• Document section:
* * * * * * *

On television, an overreliance on flashbacks is usually a tell that a show is running out of narrative momentum. Here, though, The Bear appears to be sincerely intent on probing its central character’s damage, regardless of the risk of seeming stuck. Stylistically, the show’s bravado on this front is admirable; watching shot after shot of Carmy plating a particular piece of hamachi, we’re left to wonder where creative genius ends and repetitive compulsion begins. But The Bear’s relentless rooting of itself in Carmy’s psyche becomes hard to endure. In previous seasons, the show has circled rather than spelled out the reality of his unstable childhood: his absent father, his brother’s struggles with drug abuse and death by suicide, his mother’s erratic mood swings and violent outbursts. As the new season progresses, everything comes to a head in ways that test credulity. In Season 1, as Carmy and his sous-chef, Sydney (Ayo Edebiri), first discussed their vision for The Bear, they bonded over the idea of a “different” kind of restaurant kitchen, one that wasn’t, in Sydney’s words, “a toxic hierarchical shit show.” Now, under enormous stress, rather than reject Fields’s tactics Carmy emulates them, creating an unpredictable, unstable kitchen that sees Sydney sidelined and beaten down and the line chef Tina (Liza Colón-Zayas) struggling to meet his standards.

* * * * * * *

• Activity:
Answer these questions about the passage on The Bear, using only what it states.
(a) What food is Carmy shown plating in shot after shot?
(b) Which actor plays Sydney?
(c) Which line chef struggles to meet Carmy's standards?

• Data:
* * * * * * *

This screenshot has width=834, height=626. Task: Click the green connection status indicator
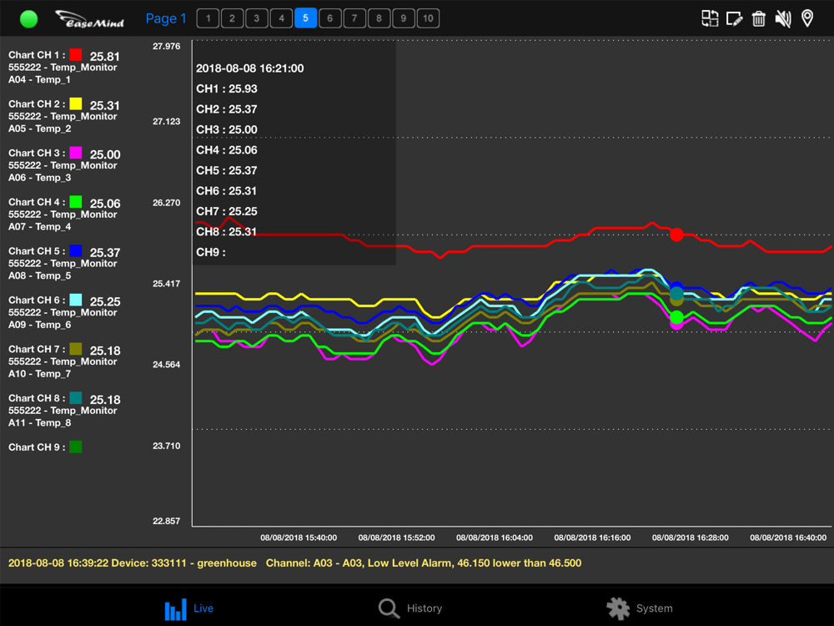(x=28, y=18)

* * * * * * *

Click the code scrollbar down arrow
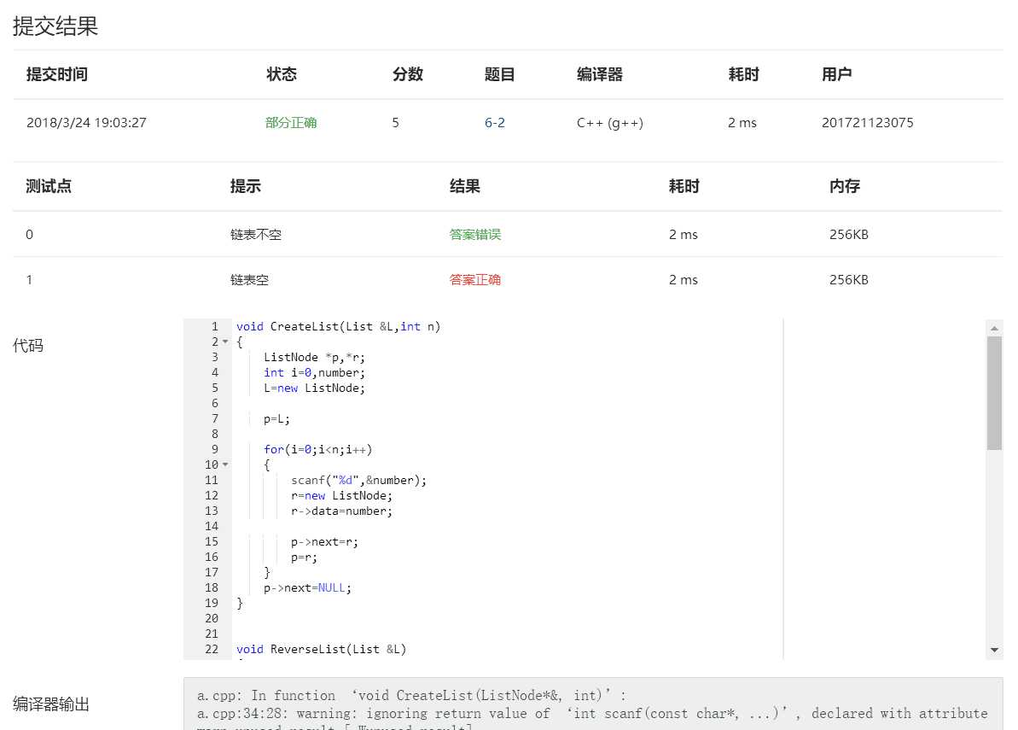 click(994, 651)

* * * * * * *

• Solved problem:
(a) A particular piece of hamachi.
(b) Ayo Edebiri.
(c) Tina, played by Liza Colón-Zayas.